Tcl Tutorial Lesson Databases

Difference between version 4 and 5 - Previous - Next
**Using databases**


!!!!!!
'''[Tcl Tutorial Lesson 41%|%Previous lesson%|%]''' | '''[Tcl Tutorial Index%|%Index%|%]''' | '''[Tcl Tutorial Lesson 27%|%Next lesson%|%]'''
!!!!!!


Databases and in particular relational databases are a popular means to store and retrieve data and many systems exist to
use such databases. Within the context of Tcl one system is particularly convenient: [SQLite], as it is well integrated into the
language. In fact, SQLite has been described by its author, D. Richard Hipp, as a Tcl extension that escaped into the wild. Besides
SQLite, Tcl also has well-developed interfaces to a number of other database systems and [TDBC] provides an open database connectivity
system, so that all the details of the various specific interfaces are hidden.

Here we will look at the [SQLite] extension in particular, as it is bundled with Tcl distributions and it is seamlessly integrated
with Tcl. For the more sophisticated uses of [SQlite] we refer to the [http://www.sqlite.org%|%SQLite site%|%].

To start with, the program below uses a [Data for Tcl-SQlite tutorial%|%simple CSV file%|%]:
======
 station,date,salinity,temperature
NW1,2005-1-10,32.00,19.82
DO,2005-5-26,32.78,19.16
NW2,2005-11-3,33.33,18.50
DH,2005-4-2,33.45,15.49
NW1,2005-2-16,33.56,15.38
DO,2005-2-18,33.11,15.61
DO,2005-10-1,29.02,19.97
DH,2005-3-19,31.23,17.40
DO,2005-1-28,31.51,18.84
OS30,2005-9-23,30.63,16.04
DH,2005-8-21,29.27,16.54
NW2,2005-10-16,31.82,18.16
OS30,2005-6-4,31.21,15.97
DO,2005-8-1,29.89,17.77
...
======

It contains ''fictitious'' data for a small number of monitoring stations of salinity and temperature.
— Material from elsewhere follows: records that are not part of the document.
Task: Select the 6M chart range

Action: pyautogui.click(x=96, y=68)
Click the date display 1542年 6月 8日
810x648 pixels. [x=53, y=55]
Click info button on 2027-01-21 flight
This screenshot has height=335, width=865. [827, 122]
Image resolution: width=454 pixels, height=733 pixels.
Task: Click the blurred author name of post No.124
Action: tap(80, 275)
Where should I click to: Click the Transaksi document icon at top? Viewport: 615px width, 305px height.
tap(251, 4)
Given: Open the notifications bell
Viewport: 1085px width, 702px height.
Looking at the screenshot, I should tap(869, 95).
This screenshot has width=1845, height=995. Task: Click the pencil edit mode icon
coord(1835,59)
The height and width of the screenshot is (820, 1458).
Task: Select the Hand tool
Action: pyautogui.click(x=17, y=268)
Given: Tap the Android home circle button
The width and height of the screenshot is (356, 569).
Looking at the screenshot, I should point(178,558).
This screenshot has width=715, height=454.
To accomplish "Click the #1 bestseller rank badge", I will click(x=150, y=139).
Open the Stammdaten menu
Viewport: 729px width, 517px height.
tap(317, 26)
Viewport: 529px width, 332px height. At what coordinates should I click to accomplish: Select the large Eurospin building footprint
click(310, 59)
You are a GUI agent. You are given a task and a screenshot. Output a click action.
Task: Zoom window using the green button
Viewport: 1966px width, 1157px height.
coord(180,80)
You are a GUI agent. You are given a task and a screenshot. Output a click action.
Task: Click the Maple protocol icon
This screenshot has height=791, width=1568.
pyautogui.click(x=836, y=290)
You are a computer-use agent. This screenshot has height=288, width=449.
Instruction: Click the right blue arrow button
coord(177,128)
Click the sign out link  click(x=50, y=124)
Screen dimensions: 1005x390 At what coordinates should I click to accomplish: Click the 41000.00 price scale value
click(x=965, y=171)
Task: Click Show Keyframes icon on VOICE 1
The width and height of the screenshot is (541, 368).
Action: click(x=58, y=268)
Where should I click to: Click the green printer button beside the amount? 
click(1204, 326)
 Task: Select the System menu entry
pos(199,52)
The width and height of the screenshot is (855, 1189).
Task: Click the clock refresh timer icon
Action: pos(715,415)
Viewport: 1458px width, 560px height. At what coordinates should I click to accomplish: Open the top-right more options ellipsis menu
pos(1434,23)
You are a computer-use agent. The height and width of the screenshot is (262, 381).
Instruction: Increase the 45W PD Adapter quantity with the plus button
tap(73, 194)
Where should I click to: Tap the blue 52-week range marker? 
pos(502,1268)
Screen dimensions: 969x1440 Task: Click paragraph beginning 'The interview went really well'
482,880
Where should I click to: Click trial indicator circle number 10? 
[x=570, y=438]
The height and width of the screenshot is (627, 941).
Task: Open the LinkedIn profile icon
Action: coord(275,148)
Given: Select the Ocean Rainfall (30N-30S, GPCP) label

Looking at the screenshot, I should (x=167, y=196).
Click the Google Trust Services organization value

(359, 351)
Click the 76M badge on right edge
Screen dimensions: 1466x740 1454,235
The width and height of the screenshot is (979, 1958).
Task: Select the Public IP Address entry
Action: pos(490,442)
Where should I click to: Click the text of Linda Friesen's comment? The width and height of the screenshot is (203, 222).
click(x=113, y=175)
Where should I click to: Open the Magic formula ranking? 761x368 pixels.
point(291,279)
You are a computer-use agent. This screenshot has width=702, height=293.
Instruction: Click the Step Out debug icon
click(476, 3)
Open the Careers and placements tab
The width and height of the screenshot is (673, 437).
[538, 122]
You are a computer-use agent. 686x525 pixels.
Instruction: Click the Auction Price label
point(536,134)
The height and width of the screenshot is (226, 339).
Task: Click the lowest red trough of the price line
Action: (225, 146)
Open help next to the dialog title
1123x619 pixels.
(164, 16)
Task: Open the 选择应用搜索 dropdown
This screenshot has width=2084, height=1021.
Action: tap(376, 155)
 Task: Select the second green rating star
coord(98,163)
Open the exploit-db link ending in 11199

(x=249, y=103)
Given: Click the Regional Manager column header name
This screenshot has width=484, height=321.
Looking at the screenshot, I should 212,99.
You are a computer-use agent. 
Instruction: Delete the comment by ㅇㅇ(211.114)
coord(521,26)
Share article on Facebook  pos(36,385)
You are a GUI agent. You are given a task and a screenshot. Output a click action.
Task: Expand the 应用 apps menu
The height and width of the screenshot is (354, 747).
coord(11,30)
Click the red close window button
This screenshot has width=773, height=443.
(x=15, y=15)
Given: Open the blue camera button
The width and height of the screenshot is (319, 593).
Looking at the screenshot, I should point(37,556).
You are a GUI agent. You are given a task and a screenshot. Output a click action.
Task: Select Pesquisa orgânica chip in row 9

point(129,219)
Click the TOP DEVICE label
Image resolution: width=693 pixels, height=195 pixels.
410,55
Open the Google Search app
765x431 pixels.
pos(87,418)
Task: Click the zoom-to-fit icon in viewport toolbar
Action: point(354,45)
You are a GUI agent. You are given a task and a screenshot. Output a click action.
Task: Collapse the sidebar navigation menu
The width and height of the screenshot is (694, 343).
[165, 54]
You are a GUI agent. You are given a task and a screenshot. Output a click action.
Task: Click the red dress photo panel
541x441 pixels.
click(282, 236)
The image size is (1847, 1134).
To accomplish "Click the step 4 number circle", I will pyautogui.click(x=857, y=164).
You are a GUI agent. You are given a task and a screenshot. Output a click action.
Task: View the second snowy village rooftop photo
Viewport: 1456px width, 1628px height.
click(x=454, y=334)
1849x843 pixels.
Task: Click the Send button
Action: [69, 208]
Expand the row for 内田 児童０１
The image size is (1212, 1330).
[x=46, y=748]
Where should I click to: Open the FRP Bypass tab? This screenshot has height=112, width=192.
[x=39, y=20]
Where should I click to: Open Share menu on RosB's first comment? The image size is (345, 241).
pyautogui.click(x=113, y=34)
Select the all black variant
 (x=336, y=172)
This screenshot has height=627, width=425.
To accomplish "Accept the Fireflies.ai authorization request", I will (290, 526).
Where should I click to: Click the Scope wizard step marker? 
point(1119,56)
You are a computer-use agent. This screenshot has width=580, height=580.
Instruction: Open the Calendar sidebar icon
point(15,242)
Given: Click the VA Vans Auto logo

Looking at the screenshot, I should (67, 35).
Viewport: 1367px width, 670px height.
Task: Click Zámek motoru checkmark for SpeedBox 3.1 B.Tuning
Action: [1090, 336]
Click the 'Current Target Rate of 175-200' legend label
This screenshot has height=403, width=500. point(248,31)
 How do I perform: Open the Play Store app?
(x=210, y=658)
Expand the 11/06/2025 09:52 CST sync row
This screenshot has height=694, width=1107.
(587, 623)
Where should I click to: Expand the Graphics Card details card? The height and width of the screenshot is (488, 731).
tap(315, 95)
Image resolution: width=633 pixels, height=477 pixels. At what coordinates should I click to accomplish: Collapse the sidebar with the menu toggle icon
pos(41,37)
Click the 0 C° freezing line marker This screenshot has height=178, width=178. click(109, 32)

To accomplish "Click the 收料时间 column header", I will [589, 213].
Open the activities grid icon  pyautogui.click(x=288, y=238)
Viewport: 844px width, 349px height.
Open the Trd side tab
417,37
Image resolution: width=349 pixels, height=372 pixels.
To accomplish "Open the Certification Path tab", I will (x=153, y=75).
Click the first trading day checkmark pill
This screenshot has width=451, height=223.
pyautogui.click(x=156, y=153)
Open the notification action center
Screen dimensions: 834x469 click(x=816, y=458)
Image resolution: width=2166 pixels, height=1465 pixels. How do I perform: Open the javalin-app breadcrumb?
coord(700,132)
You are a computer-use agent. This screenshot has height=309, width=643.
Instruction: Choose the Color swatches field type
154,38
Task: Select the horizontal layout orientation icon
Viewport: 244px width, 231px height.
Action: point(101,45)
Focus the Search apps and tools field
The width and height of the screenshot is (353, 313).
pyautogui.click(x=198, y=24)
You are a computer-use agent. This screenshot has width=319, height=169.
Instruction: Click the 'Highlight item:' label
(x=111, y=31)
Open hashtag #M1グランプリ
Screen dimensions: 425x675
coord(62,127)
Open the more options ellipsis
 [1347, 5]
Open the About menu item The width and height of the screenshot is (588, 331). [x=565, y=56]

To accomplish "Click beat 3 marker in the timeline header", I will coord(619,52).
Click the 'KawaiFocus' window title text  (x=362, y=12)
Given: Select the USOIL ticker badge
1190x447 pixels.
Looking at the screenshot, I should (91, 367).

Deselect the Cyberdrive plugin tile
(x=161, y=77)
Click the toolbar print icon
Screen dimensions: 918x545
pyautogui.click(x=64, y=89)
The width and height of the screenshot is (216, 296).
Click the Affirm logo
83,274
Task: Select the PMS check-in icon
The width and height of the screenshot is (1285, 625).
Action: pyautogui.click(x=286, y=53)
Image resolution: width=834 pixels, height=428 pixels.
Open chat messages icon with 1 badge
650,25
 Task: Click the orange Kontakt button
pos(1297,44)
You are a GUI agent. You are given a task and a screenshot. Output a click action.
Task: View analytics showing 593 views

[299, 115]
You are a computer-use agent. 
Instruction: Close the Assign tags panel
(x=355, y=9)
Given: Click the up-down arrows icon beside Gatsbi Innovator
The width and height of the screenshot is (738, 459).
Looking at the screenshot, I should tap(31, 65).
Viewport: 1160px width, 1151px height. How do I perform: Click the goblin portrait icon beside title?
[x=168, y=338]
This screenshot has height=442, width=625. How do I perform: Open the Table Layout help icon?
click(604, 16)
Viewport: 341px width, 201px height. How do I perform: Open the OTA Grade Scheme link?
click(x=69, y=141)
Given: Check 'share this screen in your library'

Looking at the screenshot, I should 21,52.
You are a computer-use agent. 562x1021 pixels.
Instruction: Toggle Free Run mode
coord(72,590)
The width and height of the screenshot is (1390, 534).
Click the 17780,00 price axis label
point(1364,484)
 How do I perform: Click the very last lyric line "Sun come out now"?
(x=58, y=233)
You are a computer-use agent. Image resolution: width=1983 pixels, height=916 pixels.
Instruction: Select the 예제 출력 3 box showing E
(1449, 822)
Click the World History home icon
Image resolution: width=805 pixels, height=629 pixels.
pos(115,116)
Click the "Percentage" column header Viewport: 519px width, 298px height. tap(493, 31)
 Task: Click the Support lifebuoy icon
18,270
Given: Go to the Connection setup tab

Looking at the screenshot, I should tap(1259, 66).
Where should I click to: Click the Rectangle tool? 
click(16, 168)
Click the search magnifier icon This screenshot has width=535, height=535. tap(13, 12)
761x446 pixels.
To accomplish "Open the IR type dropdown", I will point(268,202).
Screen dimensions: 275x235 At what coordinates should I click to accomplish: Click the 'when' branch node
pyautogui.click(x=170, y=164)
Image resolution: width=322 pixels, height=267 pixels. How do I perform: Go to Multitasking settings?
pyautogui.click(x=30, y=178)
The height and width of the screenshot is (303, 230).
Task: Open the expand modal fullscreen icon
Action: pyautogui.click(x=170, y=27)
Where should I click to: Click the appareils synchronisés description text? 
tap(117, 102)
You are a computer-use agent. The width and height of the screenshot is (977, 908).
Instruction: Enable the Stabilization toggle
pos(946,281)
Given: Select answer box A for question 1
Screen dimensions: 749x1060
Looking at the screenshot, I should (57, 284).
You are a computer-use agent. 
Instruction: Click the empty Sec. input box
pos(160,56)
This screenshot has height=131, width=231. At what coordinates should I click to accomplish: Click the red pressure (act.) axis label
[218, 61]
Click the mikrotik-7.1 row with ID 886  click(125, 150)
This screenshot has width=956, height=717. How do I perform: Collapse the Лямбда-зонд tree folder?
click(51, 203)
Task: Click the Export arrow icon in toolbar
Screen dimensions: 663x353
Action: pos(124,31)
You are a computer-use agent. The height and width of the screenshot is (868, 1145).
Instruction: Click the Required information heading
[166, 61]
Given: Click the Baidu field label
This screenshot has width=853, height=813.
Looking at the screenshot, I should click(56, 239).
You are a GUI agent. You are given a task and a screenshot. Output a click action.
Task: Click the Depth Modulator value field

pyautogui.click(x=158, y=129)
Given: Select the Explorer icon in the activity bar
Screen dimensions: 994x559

***Creating a connection***

The first step for using a database is to get a connection. The command [[sqlite3]] that is defined in the [[sqlite3]] package
either opens an existing database file or creates a new one:
======
    package require sqlite3

    sqlite3 db ./monitoring.sqlite
======

''Note:'' If you want to store the data in memory, specify the special file name `:memory`, otherwise a file on disk is used.

The above command `sqlite3` creates a new command, `db`, that is used to interact with the database. When you are done with it,
use:
======
    db close
======
This closes the file (or releases the memory) and the command `db` is deleted.


***Running SQL commands***

The database is initially empty, so we need to create a table first. To do so, we use the `eval` subcommand and an SQL command
to create the table in question:

======
    db eval {CREATE TABLE mondata( station text, date int, salinity real, temperature real )}
======

As you can see the ''date'' is stored as an integer, it will be in particular the number of seconds as returned by the [[clock scan]]
command. [SQLite] does not have a separate ''date'' data type, so date/time values are stored as seconds or as text strings
(conforming to the ISO8601 standard) or as Julian day numbers (format %J in the [[clock]] command). Several builtin functions are
available to deal with dates, but here we use the possiblities offered via the [[clock scan]] command.

The `eval` subcommand can now be used to insert records into the table:

======
    db eval {INSERT INTO mondata VALUES($station,$seconds,$salinity,$temperature)}
======

In this command you should note the direct use of variable names (or rather the direct use of the variables' values) - this
is an example of the integration of [SQlite] into Tcl. There is no need to explicitly ''bind'' variables to column names, although
that is also a possibility (see the [http://www.sqlite.org%|%SQLite documentation%|%]).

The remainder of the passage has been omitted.